I might say "rush me to the local hospital" if I wanted to indicate a specific place, but being "in hospital" is a general condition entirely separate from which particular hospital you are in.
And thus one might use the general English construction, "being in a hospital" or otherwise the generic "a" instead of the specific "the" (though in the case of American usage, "the hospital" is generally taken to mean any hospital already). It does compare favorably to "being in bed" and "going to bed" just as in "going to jail" but it seems pernicious as a general trend. In a newspaper article I read recently, "the" was dropped in two cases, one of which was in reference to the city government. In Canada they don't use "the" in reference to Hospital or University, but on the other hand they do use it for freeway titles ("Take the 401 to Toronto" vs. our more common "Take I-75 to Toledo"). "I was up at University today." does seem weird when living in a town with two universities, I must say.

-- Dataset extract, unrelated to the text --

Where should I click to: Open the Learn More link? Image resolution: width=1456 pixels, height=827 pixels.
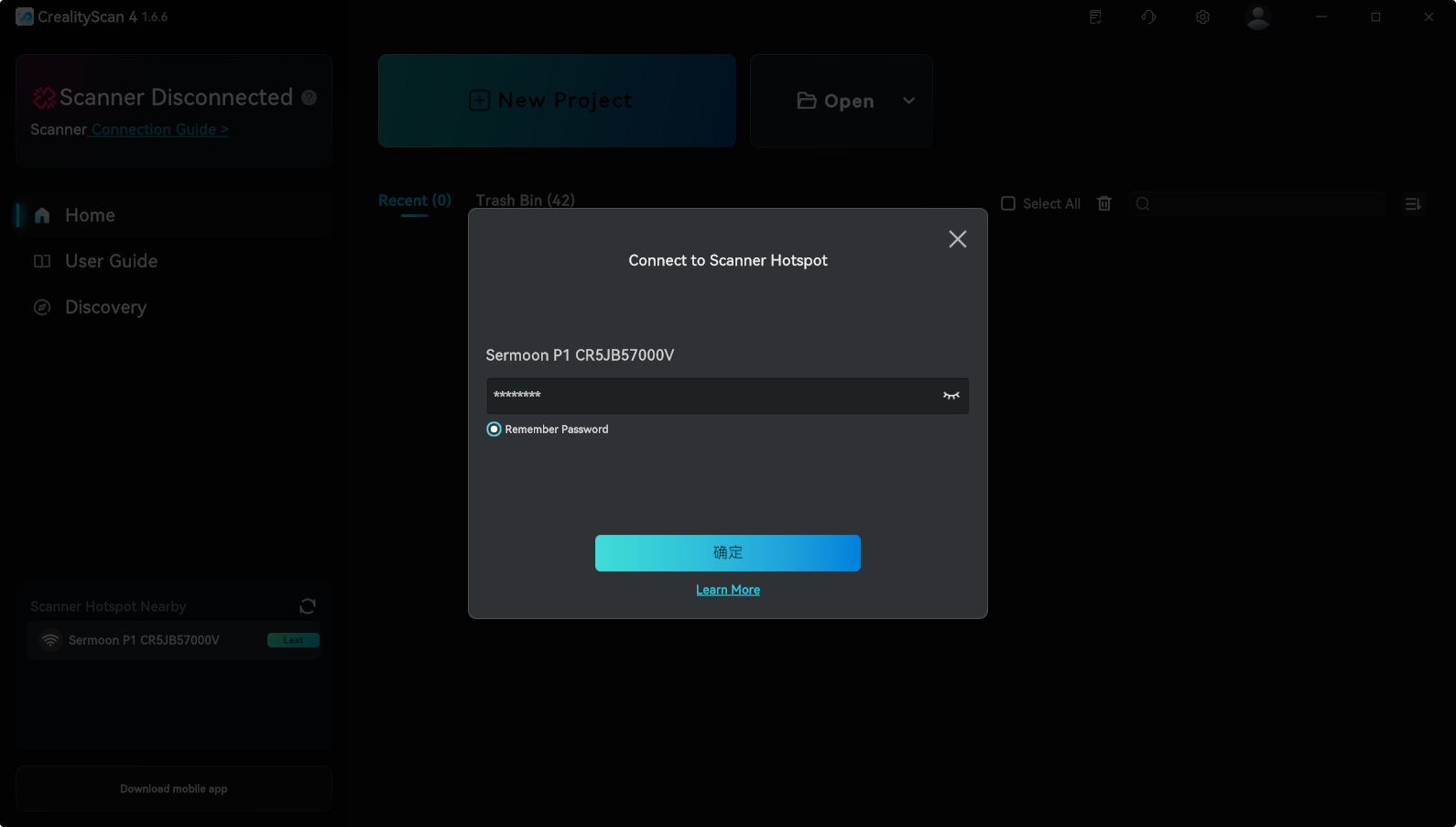point(727,590)
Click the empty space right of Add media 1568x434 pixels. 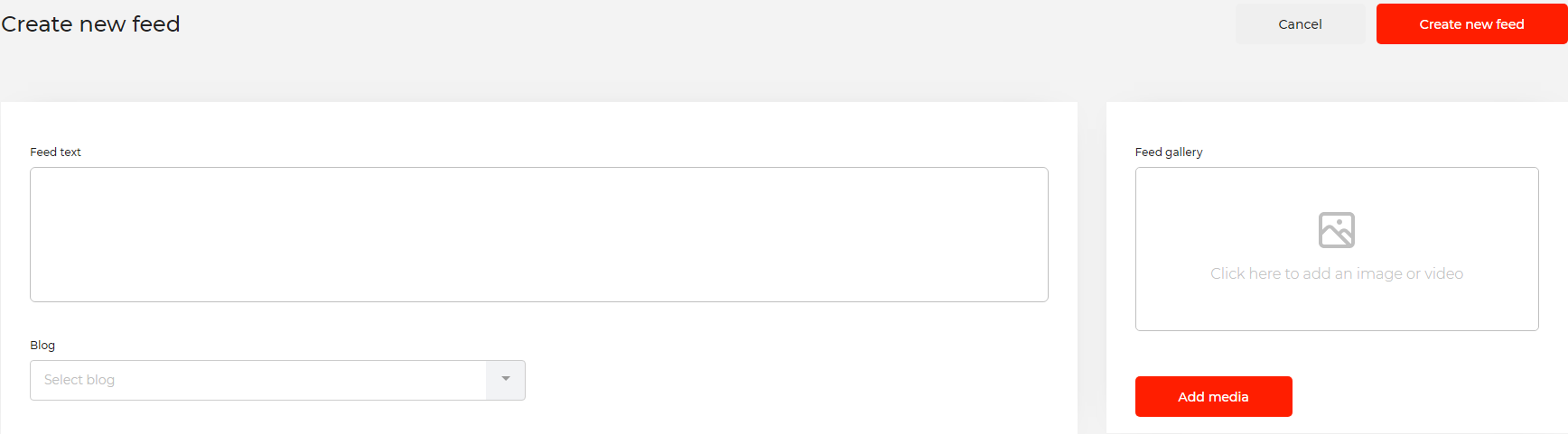coord(1418,397)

Bill was arguing that in the cases where dropping the "the" feels natural, there is also some implication of a verb within the noun. When you go to jail, you are also being jailed. We would say "we were going to the jail" if we were talking about a vist for some purpose other than to be incarcerated. Similarly "go to bed" means bedding down and (usually) going to sleep. There is an assumed verb that follows with the place. When a parent tells a child to go to bed, they don't mean "go upstairs and bounce on your bed while playing loud music or, usually, even "go read late into the night." They mean go to bed to sleep.
Go to market is another example. A market is a fairly simple place and you either go there to buy or sell things, one of which is implied in "we're going to market" (taking something to market leads to marketing it) - "we're going to school" also suggests that on arrival the speaker will be subject to some schooling. A parent would say "I went to the school today" when talking about another type of visit. It's an interesting theory, I think. And in this interpretation "I'm going to University today" might then make sense if the speaker is a student and University is considered synonymous with school.
As for a Hospital, well, it's complex, and there isn't anything you do at the hospital that uses some form of the word hospital as a verb, unless you stay there. Being hospitalized is a term we tend to reserve for an extended stay, and that's not what you meant.